On the other hand, gainsharing provides specific opportunities to integrate performance measurement and management with key management processes and practices that are involved in gainsharing. Of course, the more they are integrated into the day-to-day operational systems, the more commitment there is to performance measurement and management. As I have argued in previous posts, for performance measurement to be truly effective in changing the way a court does business, performance measures have to be hard-wired into the very DNA of the court’s leadership, management and organizational culture. (See Made2Measure, Needed: An Instructions Manual for Implementing Performance Measurement, January 7, 2007). Gainsharing arrangements may achieve this for some measures.

For employees to be properly motivated, they must understand what they need to do - specifically - to make the performance happen. Properly designed gainsharing arrangements will make it clear to employees in terms of unambiguous and actionable performance measures what needs to be done for the gainsharing goals to be achieved.

Will Gainsharing Work in Courts?

The promise of gainsharing is that it may help courts achieve sustained increases in productivity and efficiency, that employees may become more involved in the gains made by the court as they share in the benefits of employee-initiated improvements, that it enhances commitment to organizational goals, and that it leads to improvements in other measures of court performance.

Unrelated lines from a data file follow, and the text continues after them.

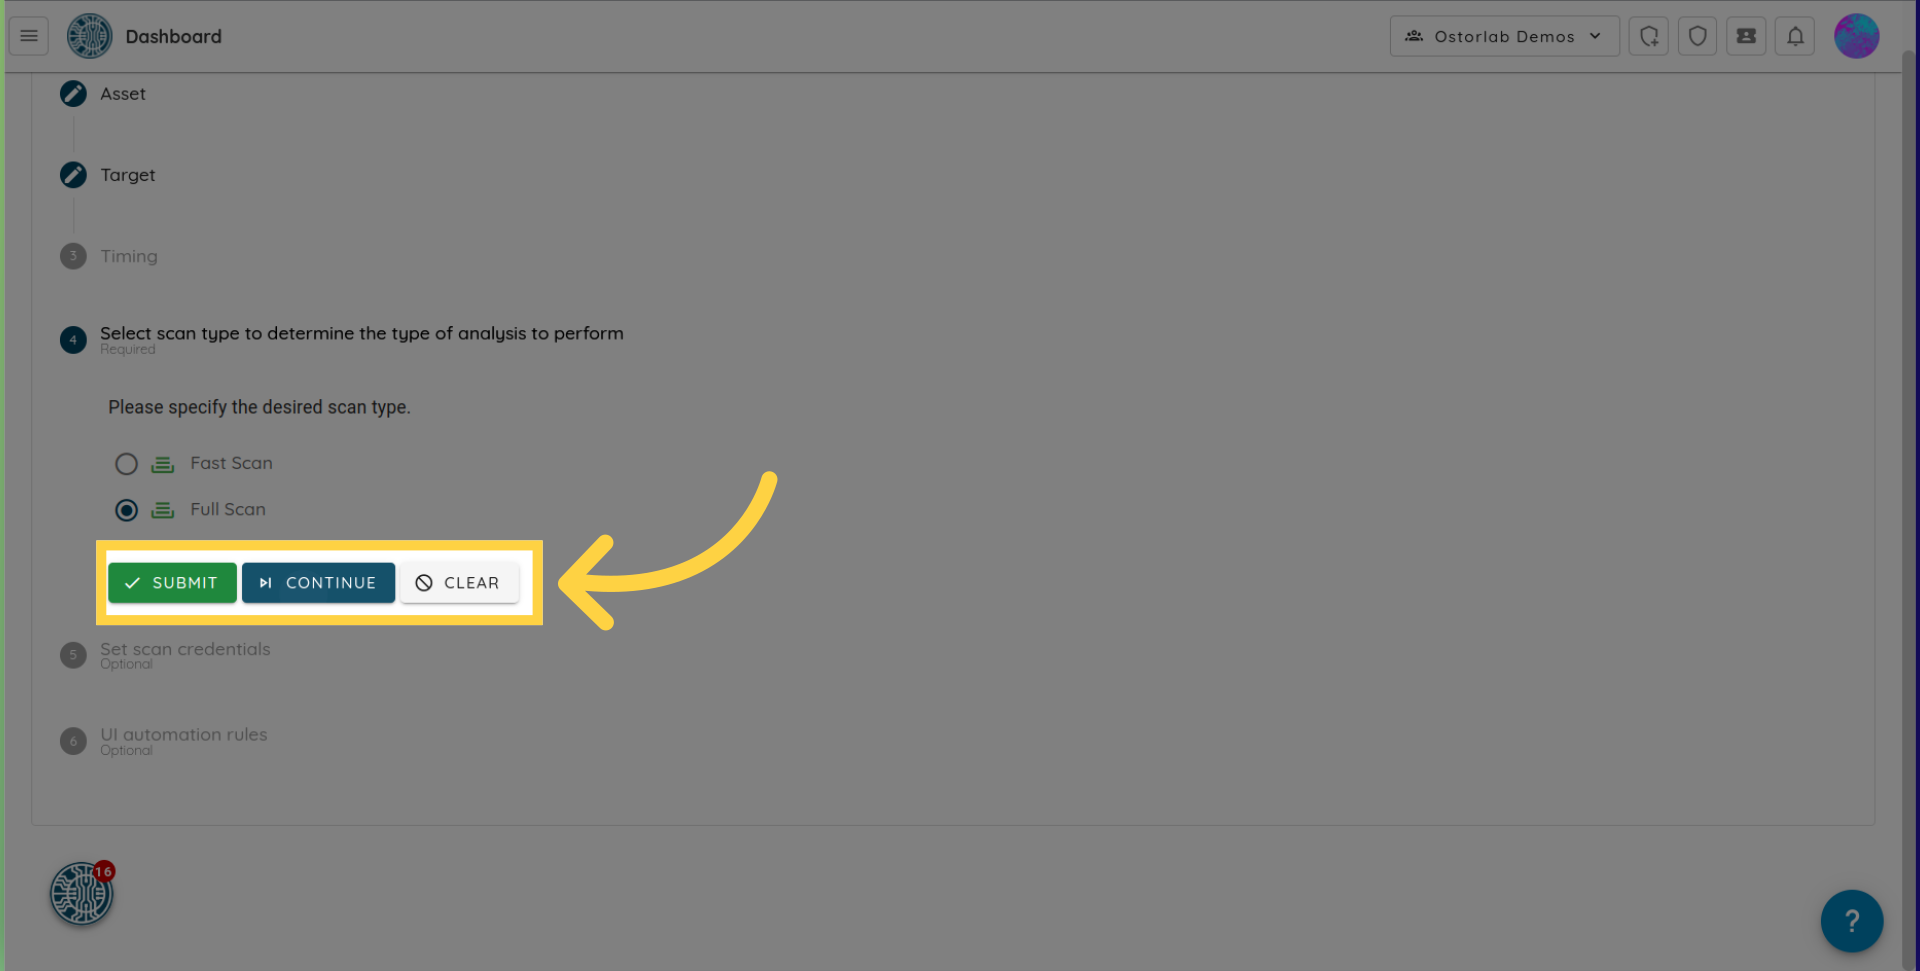Click the Clear button
Screen dimensions: 1920x971
point(459,583)
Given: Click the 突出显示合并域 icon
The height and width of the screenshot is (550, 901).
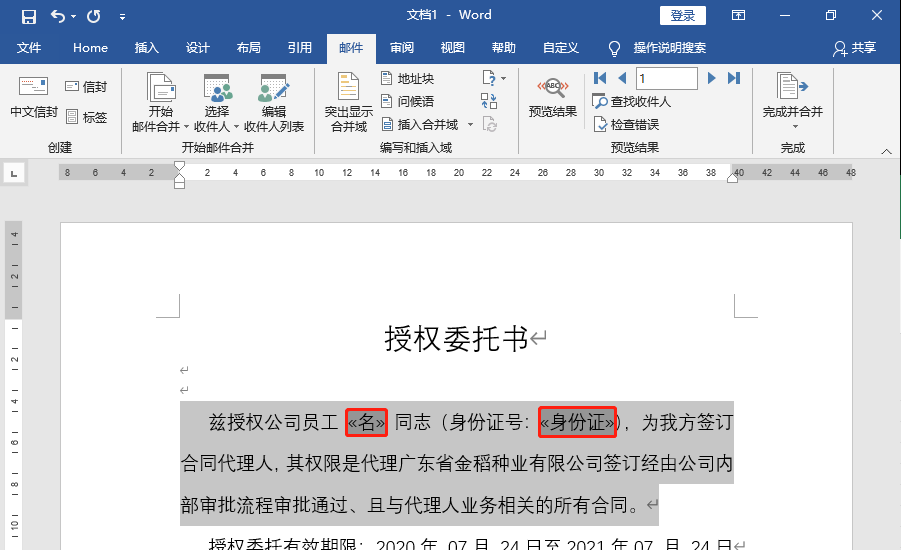Looking at the screenshot, I should pyautogui.click(x=348, y=87).
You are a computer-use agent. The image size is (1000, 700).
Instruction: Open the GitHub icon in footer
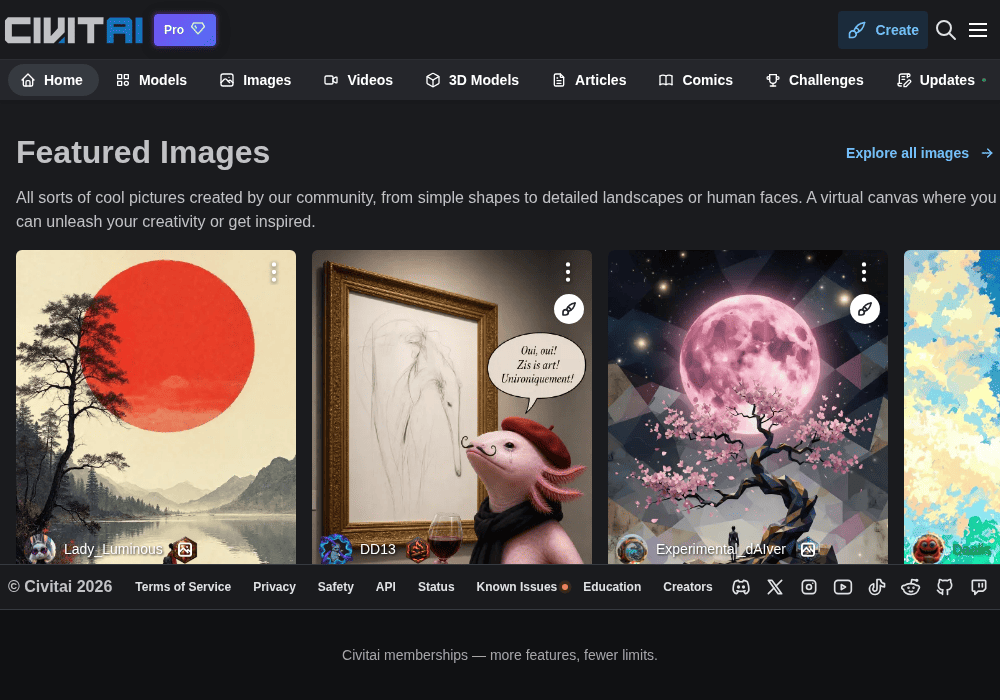click(945, 587)
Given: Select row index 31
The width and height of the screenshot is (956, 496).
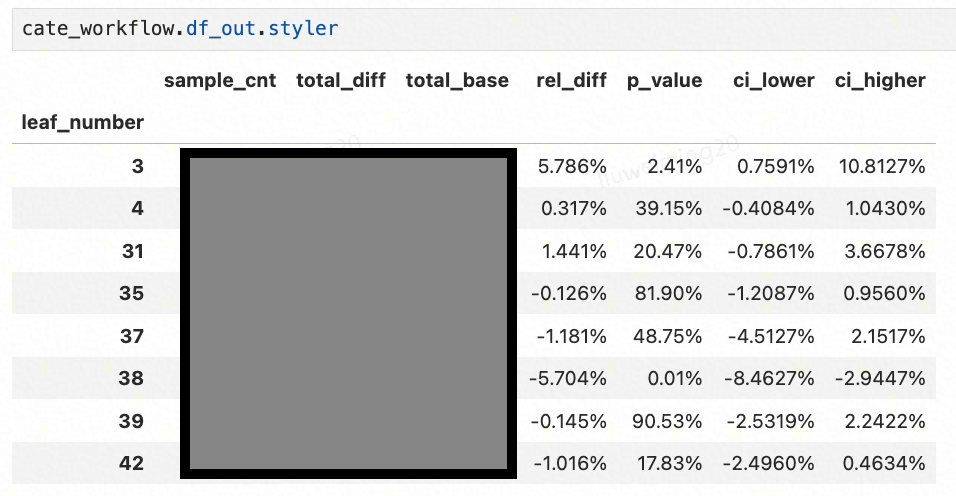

Gainsharing has been shown to be successful in local government. Hospitals also have instituted types of gainsharing programs that have had favorable results (see Made2Measure, Pursuing Perfection – A Lesson from Health Care, November 6, 2005). A search of Google and the National Center for State Courts website yielded no evidence of gainsharing arrangements in state and local courts. Would gainsharing work in courts?

Putting aside questions of their legality and opposition to them on philosophical or political grounds (e.g., wages paid to employees already oblige them to do the best they can), gainsharing arrangements seem well suited for many court programs and services such collections of fines and fees and jury utilization where performance levels can easily be quantified in monetary terms.

That it may integrate performance measurement with a court’s day-to-day operations, may be enough of a promise to give gainsharing a try in state and local courts.